**Exercise goal:**
Would you write out, word for word, each line of the records below from the top through the one holding "Task: Mark the checkbox for dive 172"?
===
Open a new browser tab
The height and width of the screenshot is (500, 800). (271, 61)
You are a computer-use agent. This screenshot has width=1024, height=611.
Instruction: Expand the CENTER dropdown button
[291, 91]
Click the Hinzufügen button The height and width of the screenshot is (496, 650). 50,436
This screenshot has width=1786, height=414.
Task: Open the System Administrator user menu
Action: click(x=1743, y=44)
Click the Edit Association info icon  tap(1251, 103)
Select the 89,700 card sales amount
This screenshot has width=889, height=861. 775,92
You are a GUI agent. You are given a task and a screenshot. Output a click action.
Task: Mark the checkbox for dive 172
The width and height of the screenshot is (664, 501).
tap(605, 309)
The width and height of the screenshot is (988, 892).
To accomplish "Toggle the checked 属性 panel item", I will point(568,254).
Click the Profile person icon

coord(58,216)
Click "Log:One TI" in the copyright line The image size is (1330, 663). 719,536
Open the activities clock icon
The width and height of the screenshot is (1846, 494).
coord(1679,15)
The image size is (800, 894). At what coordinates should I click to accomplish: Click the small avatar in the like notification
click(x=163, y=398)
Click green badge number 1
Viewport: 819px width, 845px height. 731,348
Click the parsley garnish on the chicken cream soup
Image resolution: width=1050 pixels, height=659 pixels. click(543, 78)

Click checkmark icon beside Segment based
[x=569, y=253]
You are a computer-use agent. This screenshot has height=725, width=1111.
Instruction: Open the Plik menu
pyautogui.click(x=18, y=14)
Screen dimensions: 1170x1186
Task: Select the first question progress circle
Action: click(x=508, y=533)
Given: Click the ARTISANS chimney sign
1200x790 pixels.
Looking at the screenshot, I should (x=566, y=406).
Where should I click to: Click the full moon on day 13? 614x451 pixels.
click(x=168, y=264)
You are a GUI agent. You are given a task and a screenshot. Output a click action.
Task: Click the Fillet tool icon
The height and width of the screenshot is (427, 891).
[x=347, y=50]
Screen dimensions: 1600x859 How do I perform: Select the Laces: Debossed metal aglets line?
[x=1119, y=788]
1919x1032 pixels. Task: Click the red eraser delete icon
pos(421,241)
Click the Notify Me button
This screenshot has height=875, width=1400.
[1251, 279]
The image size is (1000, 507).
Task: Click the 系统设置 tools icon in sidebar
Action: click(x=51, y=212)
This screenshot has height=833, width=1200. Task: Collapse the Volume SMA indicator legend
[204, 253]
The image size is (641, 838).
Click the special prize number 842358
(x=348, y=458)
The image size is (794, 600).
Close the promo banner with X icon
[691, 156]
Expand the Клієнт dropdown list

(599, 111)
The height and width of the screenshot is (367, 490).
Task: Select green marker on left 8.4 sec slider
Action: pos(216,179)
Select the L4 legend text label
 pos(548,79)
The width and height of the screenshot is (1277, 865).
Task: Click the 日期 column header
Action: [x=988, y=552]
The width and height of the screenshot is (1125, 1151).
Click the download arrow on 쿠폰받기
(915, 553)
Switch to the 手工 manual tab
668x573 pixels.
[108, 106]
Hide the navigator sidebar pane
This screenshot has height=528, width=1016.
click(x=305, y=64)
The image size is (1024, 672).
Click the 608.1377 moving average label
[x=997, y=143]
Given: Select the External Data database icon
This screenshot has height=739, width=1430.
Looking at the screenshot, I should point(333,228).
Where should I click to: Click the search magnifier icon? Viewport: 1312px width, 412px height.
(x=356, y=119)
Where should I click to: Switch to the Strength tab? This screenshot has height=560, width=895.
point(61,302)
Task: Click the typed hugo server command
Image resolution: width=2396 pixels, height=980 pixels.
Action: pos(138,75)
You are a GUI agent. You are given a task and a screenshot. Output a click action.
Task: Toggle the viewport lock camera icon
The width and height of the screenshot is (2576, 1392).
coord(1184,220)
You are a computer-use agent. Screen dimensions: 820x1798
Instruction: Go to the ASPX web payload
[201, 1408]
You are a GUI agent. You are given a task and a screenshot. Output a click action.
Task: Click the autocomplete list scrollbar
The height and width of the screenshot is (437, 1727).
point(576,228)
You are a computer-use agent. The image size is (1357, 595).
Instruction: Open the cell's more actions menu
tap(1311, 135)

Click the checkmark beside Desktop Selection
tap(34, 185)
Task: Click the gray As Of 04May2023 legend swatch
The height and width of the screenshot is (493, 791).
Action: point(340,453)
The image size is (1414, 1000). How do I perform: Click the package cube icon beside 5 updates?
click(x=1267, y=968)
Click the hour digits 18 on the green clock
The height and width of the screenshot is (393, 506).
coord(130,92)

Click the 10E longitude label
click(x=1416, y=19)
===
**Exercise output:**
Open a new browser tab
The height and width of the screenshot is (500, 800). (271, 61)
You are a computer-use agent. This screenshot has width=1024, height=611.
Instruction: Expand the CENTER dropdown button
[291, 91]
Click the Hinzufügen button The height and width of the screenshot is (496, 650). 50,436
This screenshot has width=1786, height=414.
Task: Open the System Administrator user menu
Action: click(x=1743, y=44)
Click the Edit Association info icon  tap(1251, 103)
Select the 89,700 card sales amount
This screenshot has width=889, height=861. 775,92
You are a GUI agent. You are given a task and a screenshot. Output a click action.
Task: Mark the checkbox for dive 172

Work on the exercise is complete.